[Recorded data]
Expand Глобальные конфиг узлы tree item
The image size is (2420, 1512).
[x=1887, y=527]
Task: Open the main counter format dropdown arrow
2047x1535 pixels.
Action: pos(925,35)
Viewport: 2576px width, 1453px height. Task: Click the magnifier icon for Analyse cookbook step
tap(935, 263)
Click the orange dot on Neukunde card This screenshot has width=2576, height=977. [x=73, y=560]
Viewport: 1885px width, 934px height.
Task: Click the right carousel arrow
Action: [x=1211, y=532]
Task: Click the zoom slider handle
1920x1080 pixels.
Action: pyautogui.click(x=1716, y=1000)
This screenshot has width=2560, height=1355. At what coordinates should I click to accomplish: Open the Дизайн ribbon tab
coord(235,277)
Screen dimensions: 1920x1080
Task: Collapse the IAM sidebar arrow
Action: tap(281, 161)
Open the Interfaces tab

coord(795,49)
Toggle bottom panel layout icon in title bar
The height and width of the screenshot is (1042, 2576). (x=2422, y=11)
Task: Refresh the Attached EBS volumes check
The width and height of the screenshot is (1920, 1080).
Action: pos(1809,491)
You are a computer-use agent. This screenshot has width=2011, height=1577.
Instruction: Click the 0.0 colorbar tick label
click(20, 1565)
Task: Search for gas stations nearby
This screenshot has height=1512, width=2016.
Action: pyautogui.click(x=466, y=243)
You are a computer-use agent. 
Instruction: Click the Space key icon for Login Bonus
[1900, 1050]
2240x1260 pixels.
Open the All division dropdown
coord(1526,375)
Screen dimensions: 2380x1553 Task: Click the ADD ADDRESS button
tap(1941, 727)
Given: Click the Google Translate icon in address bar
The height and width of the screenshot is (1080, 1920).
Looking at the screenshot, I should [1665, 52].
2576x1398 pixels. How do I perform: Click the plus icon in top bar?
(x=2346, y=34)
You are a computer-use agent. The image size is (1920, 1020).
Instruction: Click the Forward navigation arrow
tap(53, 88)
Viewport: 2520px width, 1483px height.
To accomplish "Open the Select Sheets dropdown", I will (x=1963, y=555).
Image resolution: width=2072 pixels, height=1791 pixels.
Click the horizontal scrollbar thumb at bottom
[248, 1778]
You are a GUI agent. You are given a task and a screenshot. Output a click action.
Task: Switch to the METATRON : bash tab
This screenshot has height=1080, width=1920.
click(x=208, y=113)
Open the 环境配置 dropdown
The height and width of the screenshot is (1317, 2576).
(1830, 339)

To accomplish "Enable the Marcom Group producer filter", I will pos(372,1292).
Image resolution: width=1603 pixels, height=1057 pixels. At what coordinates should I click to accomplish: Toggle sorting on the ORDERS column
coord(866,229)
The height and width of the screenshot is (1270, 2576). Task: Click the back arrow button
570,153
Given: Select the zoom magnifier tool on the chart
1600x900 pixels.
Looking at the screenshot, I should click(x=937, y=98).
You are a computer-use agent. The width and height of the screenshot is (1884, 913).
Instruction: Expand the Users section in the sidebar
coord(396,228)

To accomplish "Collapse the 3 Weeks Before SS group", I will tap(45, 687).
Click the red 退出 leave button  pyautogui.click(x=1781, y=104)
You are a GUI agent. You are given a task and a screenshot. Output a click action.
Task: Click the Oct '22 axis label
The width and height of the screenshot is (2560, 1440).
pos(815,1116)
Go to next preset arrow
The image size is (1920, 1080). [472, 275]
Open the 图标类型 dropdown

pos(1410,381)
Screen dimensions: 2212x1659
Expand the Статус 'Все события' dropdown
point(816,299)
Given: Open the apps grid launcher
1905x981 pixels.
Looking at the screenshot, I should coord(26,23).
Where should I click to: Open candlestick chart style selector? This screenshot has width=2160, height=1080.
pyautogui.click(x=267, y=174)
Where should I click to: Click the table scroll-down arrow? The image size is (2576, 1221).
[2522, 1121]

> TASK STATEMENT
Return the data in its entirety, exactly as given.

> SOLUTION FOR THIS TASK
Expand Глобальные конфиг узлы tree item
The image size is (2420, 1512).
[x=1887, y=527]
Task: Open the main counter format dropdown arrow
2047x1535 pixels.
Action: pos(925,35)
Viewport: 2576px width, 1453px height. Task: Click the magnifier icon for Analyse cookbook step
tap(935, 263)
Click the orange dot on Neukunde card This screenshot has width=2576, height=977. [x=73, y=560]
Viewport: 1885px width, 934px height.
Task: Click the right carousel arrow
Action: [x=1211, y=532]
Task: Click the zoom slider handle
1920x1080 pixels.
Action: pyautogui.click(x=1716, y=1000)
This screenshot has width=2560, height=1355. At what coordinates should I click to accomplish: Open the Дизайн ribbon tab
coord(235,277)
Screen dimensions: 1920x1080
Task: Collapse the IAM sidebar arrow
Action: tap(281, 161)
Open the Interfaces tab

coord(795,49)
Toggle bottom panel layout icon in title bar
The height and width of the screenshot is (1042, 2576). (x=2422, y=11)
Task: Refresh the Attached EBS volumes check
The width and height of the screenshot is (1920, 1080).
Action: pos(1809,491)
You are a computer-use agent. This screenshot has width=2011, height=1577.
Instruction: Click the 0.0 colorbar tick label
click(20, 1565)
Task: Search for gas stations nearby
This screenshot has height=1512, width=2016.
Action: pyautogui.click(x=466, y=243)
You are a computer-use agent. 
Instruction: Click the Space key icon for Login Bonus
[1900, 1050]
2240x1260 pixels.
Open the All division dropdown
coord(1526,375)
Screen dimensions: 2380x1553 Task: Click the ADD ADDRESS button
tap(1941, 727)
Given: Click the Google Translate icon in address bar
The height and width of the screenshot is (1080, 1920).
Looking at the screenshot, I should [1665, 52].
2576x1398 pixels. How do I perform: Click the plus icon in top bar?
(x=2346, y=34)
You are a computer-use agent. The image size is (1920, 1020).
Instruction: Click the Forward navigation arrow
tap(53, 88)
Viewport: 2520px width, 1483px height.
To accomplish "Open the Select Sheets dropdown", I will (x=1963, y=555).
Image resolution: width=2072 pixels, height=1791 pixels.
Click the horizontal scrollbar thumb at bottom
[248, 1778]
You are a GUI agent. You are given a task and a screenshot. Output a click action.
Task: Switch to the METATRON : bash tab
This screenshot has height=1080, width=1920.
click(x=208, y=113)
Open the 环境配置 dropdown
The height and width of the screenshot is (1317, 2576).
(1830, 339)

To accomplish "Enable the Marcom Group producer filter", I will pos(372,1292).
Image resolution: width=1603 pixels, height=1057 pixels. At what coordinates should I click to accomplish: Toggle sorting on the ORDERS column
coord(866,229)
The height and width of the screenshot is (1270, 2576). Task: Click the back arrow button
570,153
Given: Select the zoom magnifier tool on the chart
1600x900 pixels.
Looking at the screenshot, I should click(x=937, y=98).
You are a computer-use agent. The width and height of the screenshot is (1884, 913).
Instruction: Expand the Users section in the sidebar
coord(396,228)

To accomplish "Collapse the 3 Weeks Before SS group", I will tap(45, 687).
Click the red 退出 leave button  pyautogui.click(x=1781, y=104)
You are a GUI agent. You are given a task and a screenshot. Output a click action.
Task: Click the Oct '22 axis label
The width and height of the screenshot is (2560, 1440).
pos(815,1116)
Go to next preset arrow
The image size is (1920, 1080). [472, 275]
Open the 图标类型 dropdown

pos(1410,381)
Screen dimensions: 2212x1659
Expand the Статус 'Все события' dropdown
point(816,299)
Given: Open the apps grid launcher
1905x981 pixels.
Looking at the screenshot, I should coord(26,23).
Where should I click to: Open candlestick chart style selector? This screenshot has width=2160, height=1080.
pyautogui.click(x=267, y=174)
Where should I click to: Click the table scroll-down arrow? The image size is (2576, 1221).
[2522, 1121]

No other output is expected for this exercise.